Q: So we lack a system that can resolve the problem?

A: We are still thinking in terms of the 19th century. But there’s a historical mistake in thinking in those terms.

. . .

A: I’m talking about a principle, which is actually the basis of capitalism. Atomic energy and atomic industries are, let’s say, socialist industries because the state, the population, the citizens are paying if something goes wrong.

And actually, this is a contradiction to capitalism and the market economy. We have the same discussion actually in relation to the banking system; it’s quite similar. Actually, the banks should take care of possible crises, and maybe they should have an insurance principle as well. But they don’t, so actually the state has to take it. This is socialism; this is state socialism.

Q: Before the Fukushima disaster took place, many political leaders turned to atomic energy as a solution to the problem of climate change.

A: It’s macabre to compare two kinds of risks: climate change and atomic energy. So actually, if you refer to climate change as a greater risk, companies are using the resources for legitimating, which has been created by NGOs, in order to construct the necessity of renaissance of so-called green atomic energy resource.

I think this is a mistake, and it doesn’t really take the problem seriously. We have to make the distinction between those accidents which we can control and those we can compare. If we want to have long-term responsible politics, we have to get out of climate change and atomic energy as well.

I’m not saying this has to happen tomorrow; maybe there’s a long time to go. But this has to be, I think, the basic decision.

. . .

Q: We have to eliminate risks that we cannot control. But will politicians who have been accepting the risks be able to do so?

A: In Germany, we have a very strong civil society and civil society groups and movements in relation to the environment. Actually, the Green Party was invented as a consequence of Chernobyl.

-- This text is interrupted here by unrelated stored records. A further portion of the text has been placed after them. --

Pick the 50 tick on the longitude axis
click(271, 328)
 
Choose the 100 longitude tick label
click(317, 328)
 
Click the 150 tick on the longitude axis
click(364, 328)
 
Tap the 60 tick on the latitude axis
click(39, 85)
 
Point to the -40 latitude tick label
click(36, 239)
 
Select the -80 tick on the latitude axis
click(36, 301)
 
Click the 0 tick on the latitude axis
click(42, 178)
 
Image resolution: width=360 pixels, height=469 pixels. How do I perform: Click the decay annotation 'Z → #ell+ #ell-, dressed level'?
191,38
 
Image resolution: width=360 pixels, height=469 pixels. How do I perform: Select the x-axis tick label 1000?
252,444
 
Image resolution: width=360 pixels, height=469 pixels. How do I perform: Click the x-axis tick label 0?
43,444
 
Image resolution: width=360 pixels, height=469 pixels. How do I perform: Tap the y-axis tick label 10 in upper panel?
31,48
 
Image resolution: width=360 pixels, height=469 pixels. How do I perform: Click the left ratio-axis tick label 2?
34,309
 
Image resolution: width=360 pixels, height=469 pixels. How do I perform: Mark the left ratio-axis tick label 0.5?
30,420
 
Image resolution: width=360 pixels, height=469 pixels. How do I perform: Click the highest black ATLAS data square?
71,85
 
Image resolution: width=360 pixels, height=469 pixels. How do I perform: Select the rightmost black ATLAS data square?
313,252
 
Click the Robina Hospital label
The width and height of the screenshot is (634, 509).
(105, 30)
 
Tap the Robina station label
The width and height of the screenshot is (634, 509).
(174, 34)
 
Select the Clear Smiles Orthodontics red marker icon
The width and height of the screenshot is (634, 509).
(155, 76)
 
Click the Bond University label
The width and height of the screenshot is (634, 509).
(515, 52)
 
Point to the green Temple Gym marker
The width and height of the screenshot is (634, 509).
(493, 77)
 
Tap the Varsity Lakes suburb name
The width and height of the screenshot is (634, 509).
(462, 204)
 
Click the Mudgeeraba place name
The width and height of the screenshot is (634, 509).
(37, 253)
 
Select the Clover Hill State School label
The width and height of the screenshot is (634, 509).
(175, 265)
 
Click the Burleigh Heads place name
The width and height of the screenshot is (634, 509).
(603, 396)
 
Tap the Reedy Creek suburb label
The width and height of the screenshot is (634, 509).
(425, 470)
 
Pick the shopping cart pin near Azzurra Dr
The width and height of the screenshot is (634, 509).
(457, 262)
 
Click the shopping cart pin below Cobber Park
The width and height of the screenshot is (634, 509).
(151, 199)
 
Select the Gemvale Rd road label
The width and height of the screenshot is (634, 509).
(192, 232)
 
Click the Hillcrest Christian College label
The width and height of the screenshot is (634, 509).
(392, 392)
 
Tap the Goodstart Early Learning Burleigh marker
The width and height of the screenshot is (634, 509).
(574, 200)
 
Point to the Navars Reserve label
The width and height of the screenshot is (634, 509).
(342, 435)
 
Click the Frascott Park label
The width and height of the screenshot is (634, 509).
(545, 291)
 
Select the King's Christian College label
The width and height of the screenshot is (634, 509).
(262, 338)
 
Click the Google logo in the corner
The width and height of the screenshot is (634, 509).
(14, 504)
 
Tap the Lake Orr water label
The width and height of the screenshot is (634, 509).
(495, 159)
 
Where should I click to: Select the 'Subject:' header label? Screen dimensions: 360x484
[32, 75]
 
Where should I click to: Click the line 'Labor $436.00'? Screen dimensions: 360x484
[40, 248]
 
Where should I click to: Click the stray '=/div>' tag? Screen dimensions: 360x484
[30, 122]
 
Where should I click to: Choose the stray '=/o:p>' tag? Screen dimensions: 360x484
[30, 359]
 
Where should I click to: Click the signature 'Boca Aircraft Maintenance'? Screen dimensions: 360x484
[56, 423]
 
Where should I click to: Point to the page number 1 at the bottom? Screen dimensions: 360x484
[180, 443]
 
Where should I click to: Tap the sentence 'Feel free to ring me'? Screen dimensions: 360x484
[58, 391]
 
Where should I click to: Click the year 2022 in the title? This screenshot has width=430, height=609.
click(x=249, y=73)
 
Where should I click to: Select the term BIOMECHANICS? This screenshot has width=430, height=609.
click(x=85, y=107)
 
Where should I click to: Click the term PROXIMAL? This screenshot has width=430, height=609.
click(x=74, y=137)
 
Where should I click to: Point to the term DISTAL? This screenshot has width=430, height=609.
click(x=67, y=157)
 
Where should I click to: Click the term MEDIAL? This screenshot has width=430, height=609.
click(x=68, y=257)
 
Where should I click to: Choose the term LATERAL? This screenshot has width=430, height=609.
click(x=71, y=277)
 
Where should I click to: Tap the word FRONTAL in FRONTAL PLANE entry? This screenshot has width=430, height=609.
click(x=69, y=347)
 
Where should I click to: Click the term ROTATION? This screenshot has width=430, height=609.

I think, in order to make the problems–the consequences of modern technology–visible in the public, you need democracy in the sense of civil society movements. If you don’t have those movements, you have a very strong direct involvement between government and business. There’s no public, there’s no transparency, there’s no public involved.

Actually, (there is) not really democratic decision-making, but (it’s) on the basis of this kind of very strict cooperation (between government and business).

Only if we open up this very much interrelated direct interaction by a new kind of democracy involvement of civil society groups, we will have the space for public discussions, we will have the space for public alternatives, and parties are getting in.